The JOAC document confirms what commentators have been saying for the past few years. The proliferation of increasingly lethal, increasingly affordable precision weaponry makes venturing into contested regions a hazardous prospect for U.S. forces despite their superiority on a one-to-one basis. Ambitious regional powers – China and Iran come to mind – covet the option of barring nearby seas and skies to adversaries in wartime. Tools of the trade include anti-ship cruise and ballistic missiles, missile-armed combat aircraft, and missile- and torpedo-firing submarines. Effective access denial would imperil important U.S. interests, especially around the Asian periphery, while corroding U.S. commitments to allies within weapons range of access deniers.

The Joint Operational Access Concept defines “the military problem” in disputed expanses as “opposed operational access in an advanced anti-access/area-denial environment.” Let’s simplify the Pentagon-speak. It means the U.S. armed forces must be prepared to fight their way into – and perform their missions within – zones on the map where local adversaries can mass enough precision firepower to do American task forces serious damage. Even lesser foes can hope to inflict unacceptable costs on the U.S. military through precision strikes.

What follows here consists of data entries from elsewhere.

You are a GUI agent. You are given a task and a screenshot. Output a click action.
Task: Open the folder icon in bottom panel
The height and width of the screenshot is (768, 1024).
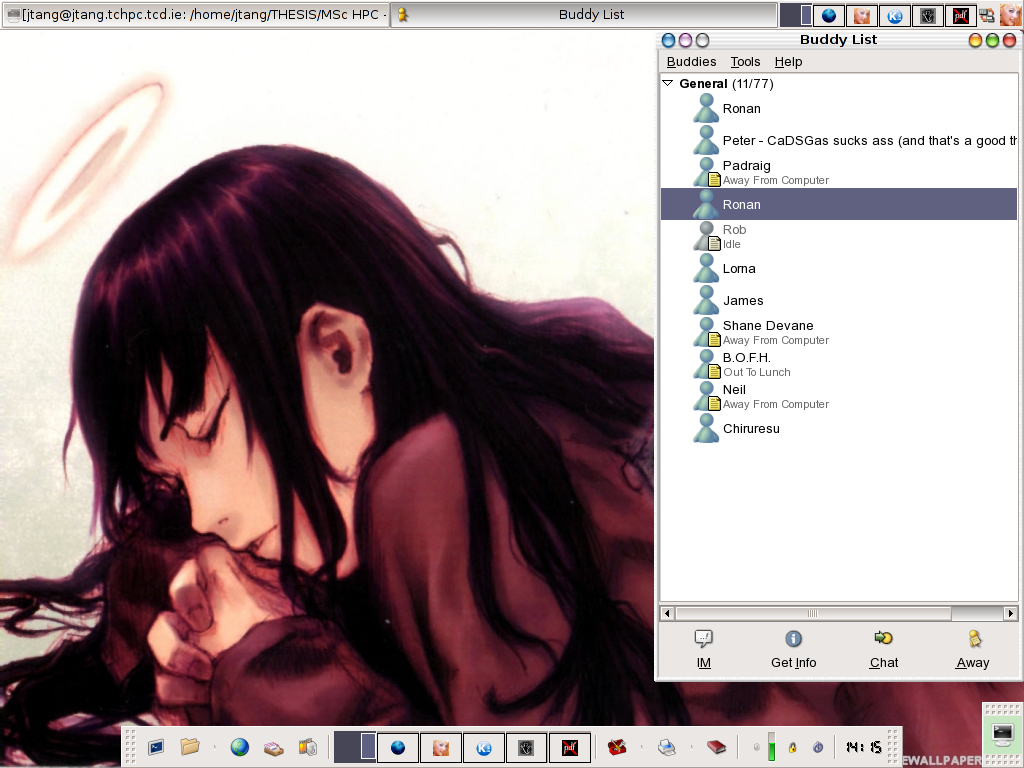pyautogui.click(x=189, y=747)
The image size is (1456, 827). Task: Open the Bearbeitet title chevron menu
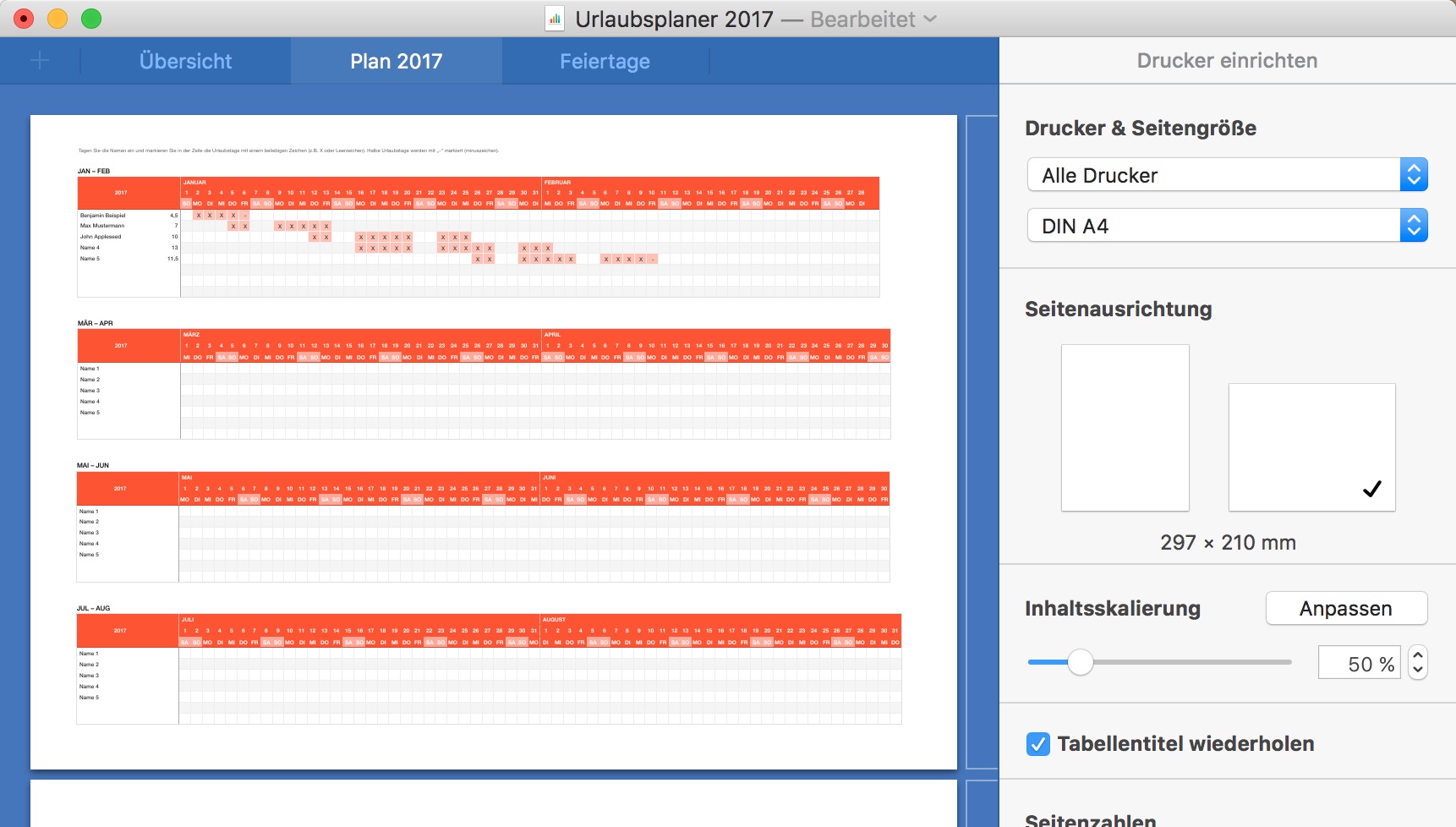tap(930, 19)
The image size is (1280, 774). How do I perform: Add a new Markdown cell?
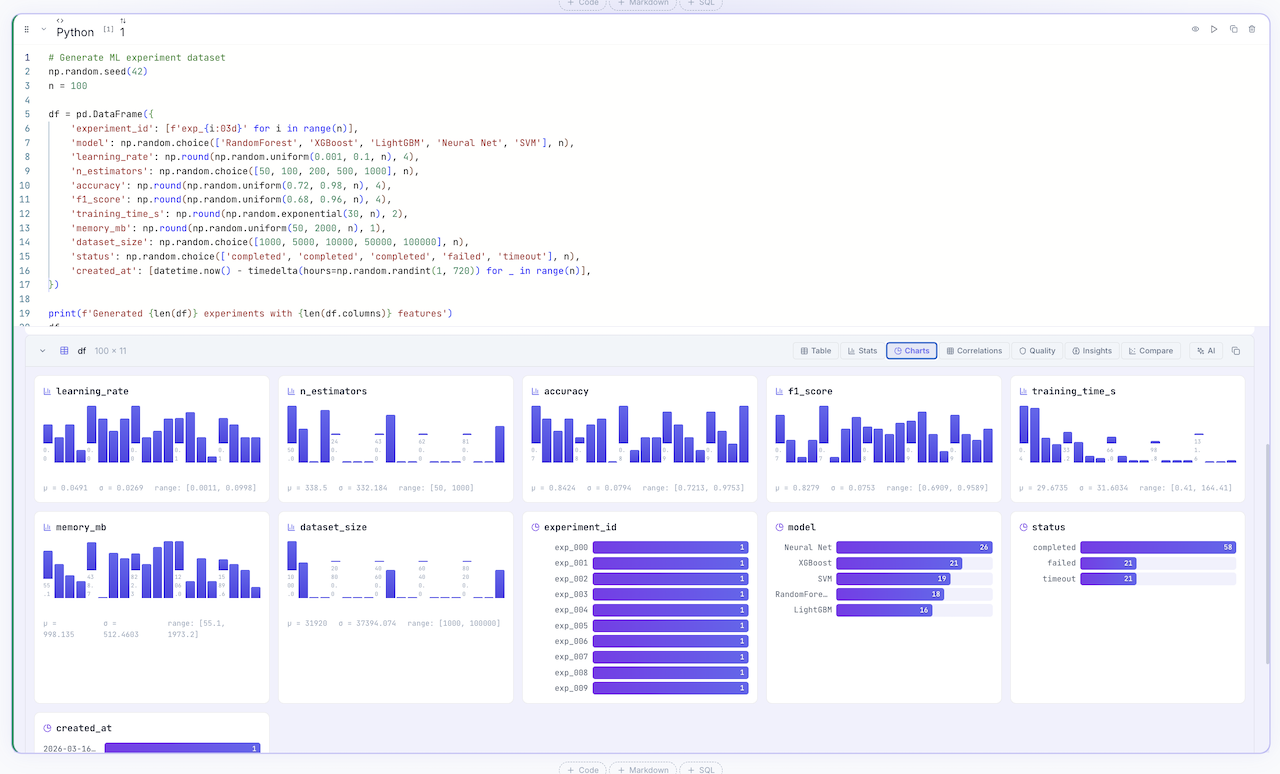point(643,768)
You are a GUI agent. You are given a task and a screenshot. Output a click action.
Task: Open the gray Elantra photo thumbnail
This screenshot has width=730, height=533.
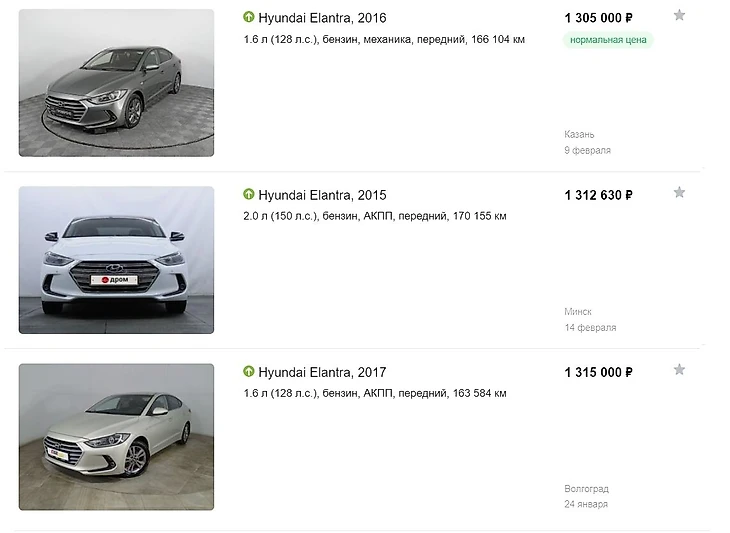(x=116, y=83)
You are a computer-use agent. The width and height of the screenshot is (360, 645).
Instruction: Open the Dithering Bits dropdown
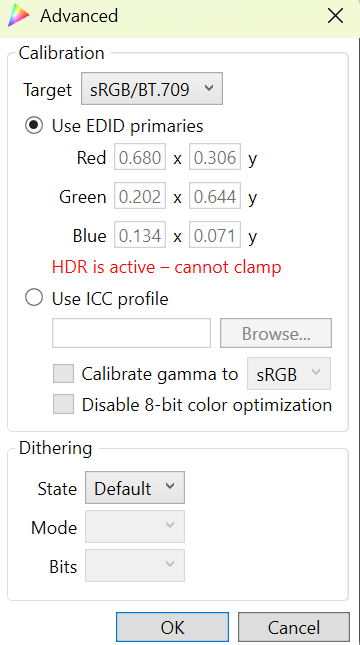point(135,566)
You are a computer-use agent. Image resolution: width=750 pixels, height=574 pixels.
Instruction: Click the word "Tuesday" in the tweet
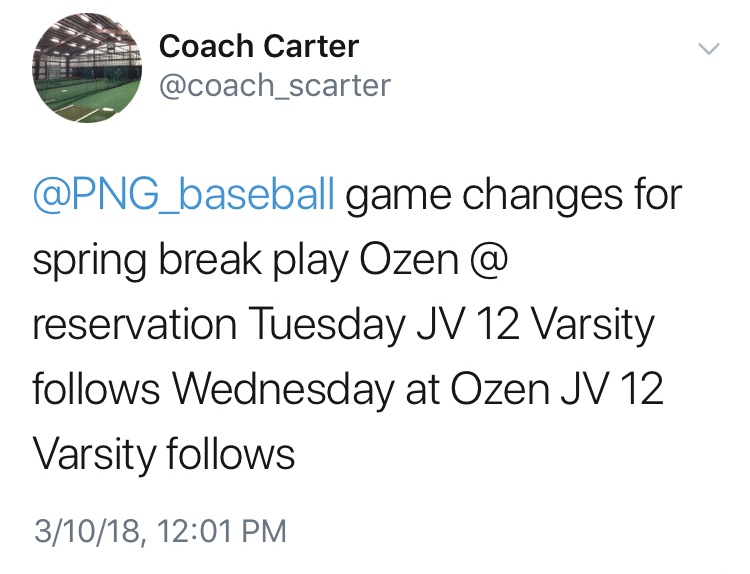(328, 327)
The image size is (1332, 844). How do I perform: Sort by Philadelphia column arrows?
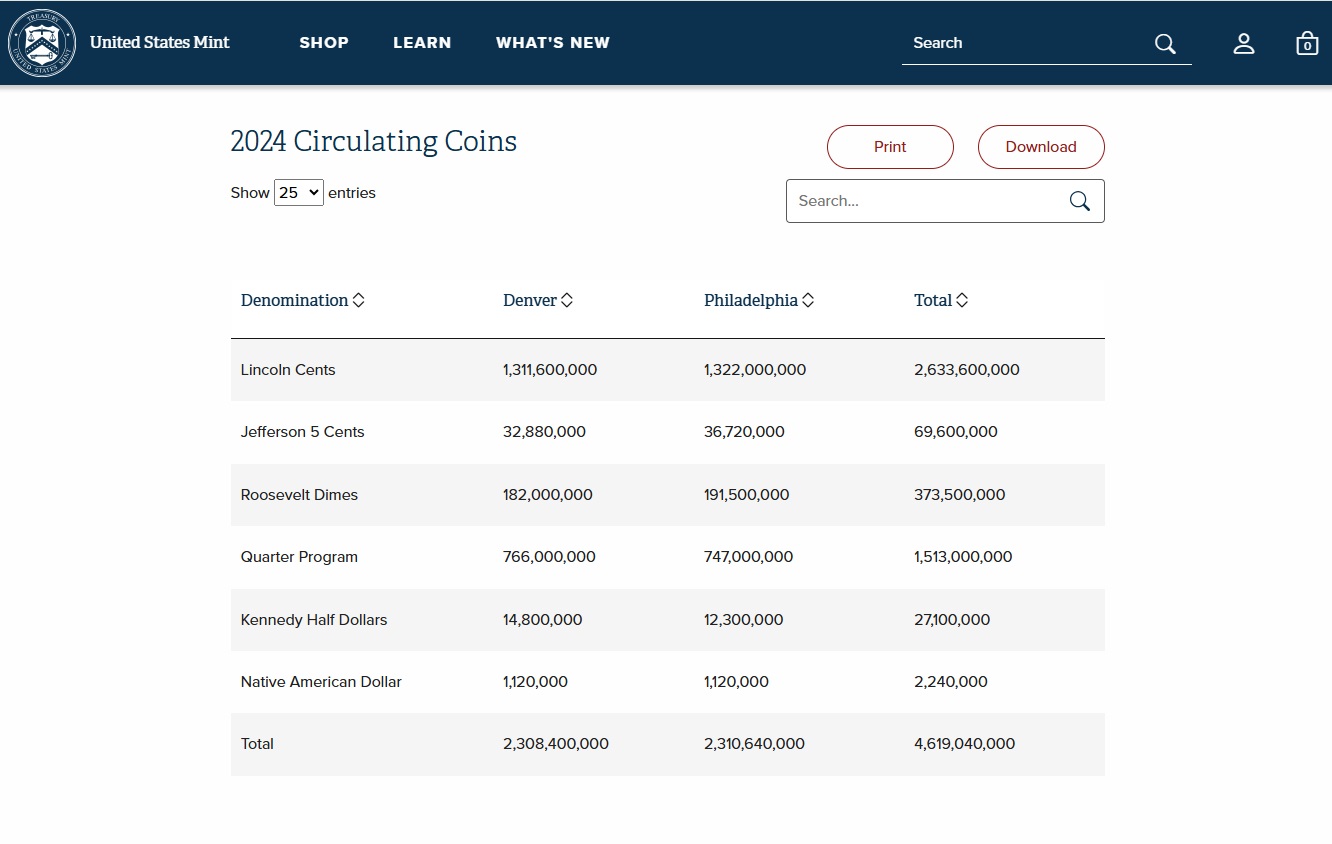pos(808,300)
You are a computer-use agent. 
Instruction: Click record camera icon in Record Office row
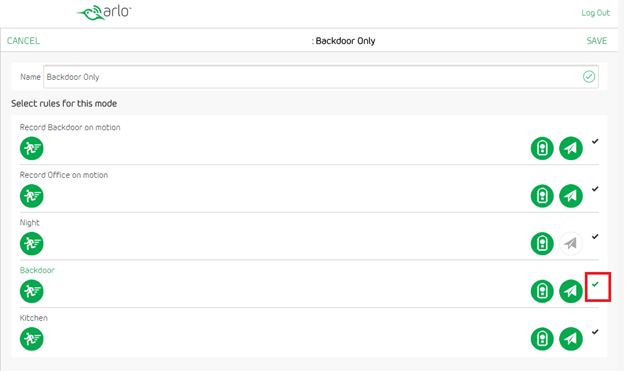click(x=542, y=196)
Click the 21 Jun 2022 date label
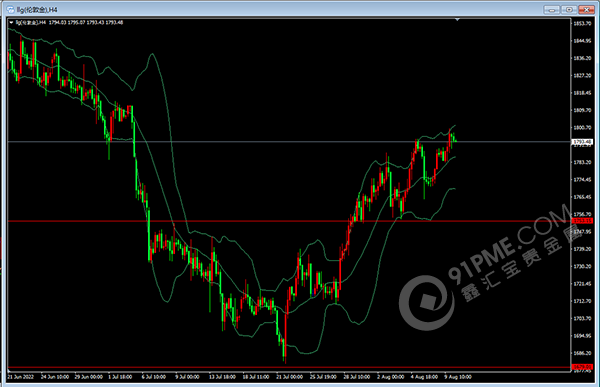The width and height of the screenshot is (600, 387). (21, 377)
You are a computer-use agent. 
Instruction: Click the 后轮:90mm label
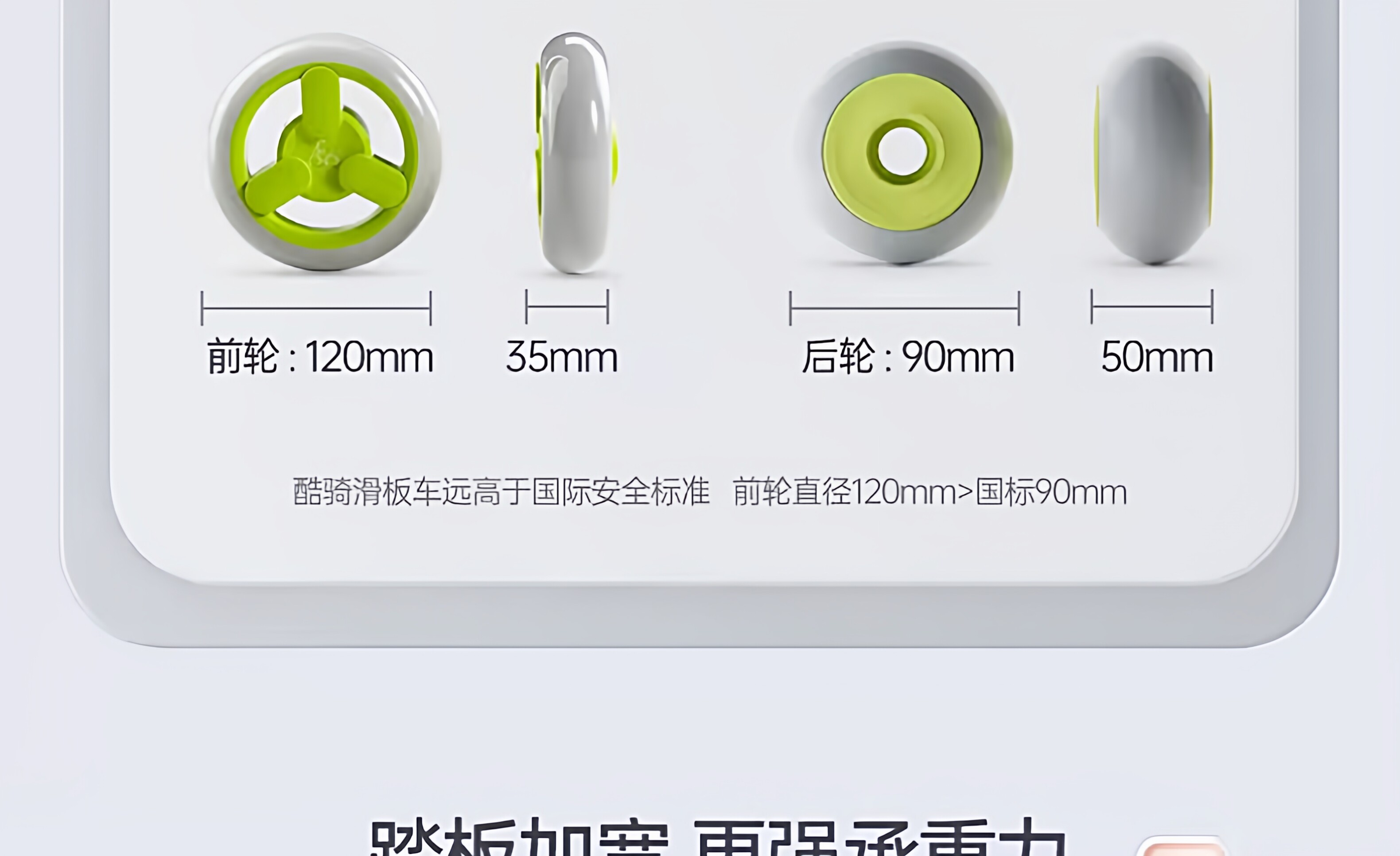tap(908, 357)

Access denial, then, can pay significant operational dividends for regional opponents. Think about it. If U.S. political leaders and commanders anticipated suffering heavy losses, they might think twice before ordering U.S. forces into harm’s way. The defender, or “red team” in American military parlance, would gain time while Washington mulled over the rewards, risks, and feasibility of sending forces into a hot zone. If the United States abjured the effort, so much the better from the red team’s standpoint. If the U.S. leadership decided to proceed with offensive action anyway, well-armed defenders could exact a heavy penalty from forces that entered proscribed waters and skies. And they could hamper surviving units’ liberty of movement once there – helping defeat U.S. war aims.

This adds up to a “layered defense.” Under this construct, an expeditionary force closing in on Asian shores faces repeated assault as it comes within reach of each of the defender’s weapon systems. Its aggregate effect is to weary a superior opponent, whittle down its numerical superiority, and compel it to expend precious lives, ammunition, and stores defending itself. If access denial succeeds, the stronger side is too harried and too spent to stage a decisive action by the time it reaches the decisive point on the map or nautical chart.

The JOAC’s remedy? To overcome the anti-access challenge, it says, “future joint forces will leverage cross-domain synergy – the complementary vice being merely additive employment of capabilities in different domains such that each enhances the effectiveness and compensates for the vulnerabilities of the others – to establish superiority in some combination of domains that will provide the freedom of action required by the mission.” (Domains refers to air, sea, land, and cyberspace.)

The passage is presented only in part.